My review of Syndicate is up over at the House Mad Catz Built. The long and short of the B- write up is that it’s two decent but not particularly outstanding halves welded together to form a gestalt product that is less than the sum of its parts. It’s a bifurcated design. I really liked what I saw in the early hours as I reported here in my impressions last week, but going the distance with the game revealed a low ceiling over a host of underdeveloped, undernourished ideas. This got me thinking about how utterly screwed up it is that developers are pressured- either internally or externally- to deliver fully realized single player and multiplayer games in a one-size-fits-all package, particularly in the FPS genre.
The reviews of any number of action games with “tacked on” single or multiplayer suites bear out the fact that this approach does not work, particularly when the game types are very different or incongruous. Syndicate is another game that splits its resources between two halves, weakening its own strengths. It’s hardly an overall failure and it’s definitely a “good” game, but neither half is exceptional. Or complementary.
If Starbreeze had designed Syndicate strictly as a four-player co-op game with a short-form mission structure, deeper customization, variation akin to Left 4 Dead, bots, and more content all around, I think it could have been an A-grade game. But somebody- whether it was EA or Starbreeze- wanted this game to follow on with this bifurcated design concept. Syndicate offers two suites of decent but unexceptional content instead of focusing on core competencies and doing what it does best.

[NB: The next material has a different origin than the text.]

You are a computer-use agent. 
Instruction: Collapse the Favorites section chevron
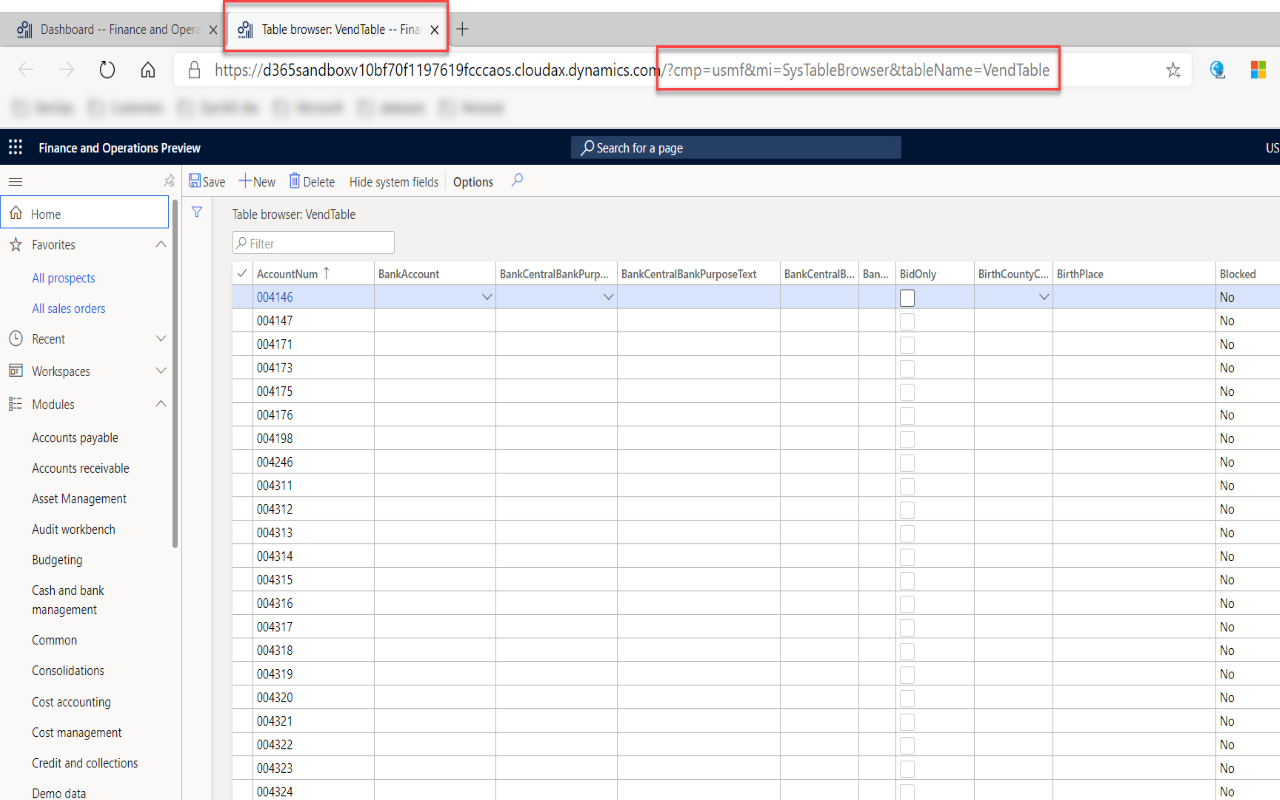[x=160, y=244]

The model isn’t exactly new. Quake, Duke Nukem 3D, and any number of games in the 1990s had this sort of dual-purpose design, but we’re also talking about a time when the cost of developing, making, and marketing games even at the highest levels of the business was literally millions of dollars less than it is today. It probably cost a lot of money to design levels, assets, and gameplay components for Syndicate’s single-player game, not to mention paying for music, voice acting, writing production design, playtesting, and other costs. And all of those resources could have- and should have- been brought to bear on the stronger co-op game. Or, the entire single-player game should have been scuttled and the co-op game released as a $15 download with optional content purchases. As it stands, the single player game feels like a tremendous waste while the co-op area feels lean and hungry.

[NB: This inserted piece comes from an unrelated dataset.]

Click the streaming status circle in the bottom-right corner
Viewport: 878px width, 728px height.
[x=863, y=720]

When you’re looking at development budgets and project plans on a Call of Duty or Halo scale, having a “complete” package that appeals to the broadest audience possible and that has offerings for any type of player coming into the game makes sense. At this level of sales and public expectation, it’s good business to divide development and resources between these two areas. Yet we still see time and time again that the single player tends to be the weaker part, because when you get right down to it it’s the multiplayer component that provides longevity and fosters brand loyalty- not to mention long-term monetization and fewer aftermarket copies in circulation. Simply put the ROI on a strong multiplayer component is far better and long-term than what comes out of a strong single player game.
Then there is the issue that comes up every time a AAA shooter comes out where some people inevitably comment about how they never touch either the single or multiplayer part of the game. And then there’s folks like me that do both. Why are we all being sold the same $60 product again?
The games that fall outside of the Halo/Call of Duty tier are the ones where splitting development along these lines hurts them the most. Did Dead Space 2 or Bioshock 2 really need multiplayer? Has anyone checked in on those servers lately to see if there’s anyone playing them? Could the resources spent to create those multiplayer games have been better utilized elsewhere? It seems like such a waste- both of those games had very strong single-player content, and then a slapdash multiplayer that serves little purpose beyond filling in a bulletpoint and likely appeasing some guy in a suit somewhere.
The point of this is that games like Syndicate are shooting themselves in the foot by adhering to this fragmented product model. Purpose-built games that are very specific and limited in focus are the ones that tend to be the best. Not every game should have a single player campaign, and not every game should have a multiplayer option. If you’re going to half or quarter ass it- witness the single-player “challenges” in Gotham City Imposters, which are nonsense like checkpoint races in a game that should be a strictly multiplayer shooter- then don’t do it at all.
Granted, this doesn’t all fall at the feet of developers and publishers. Whenever there’s public outcry about a game not having a campaign or not having multiplayer, game makers respond. When the top-selling games mostly have extensive multiplayer, then that’s the success trend and it will be followed. When there’s money to be made from one type of game or another, they’ll keep doing this. And as Mass Effect 3 hits next week with a full-on multiplayer game in its traditionally single-player mix, it’ll be interesting to see if BioWare has weakened the single-player content of what will certainly be one of the top-selling and best reviewed titles of2012 by bifurcating its development.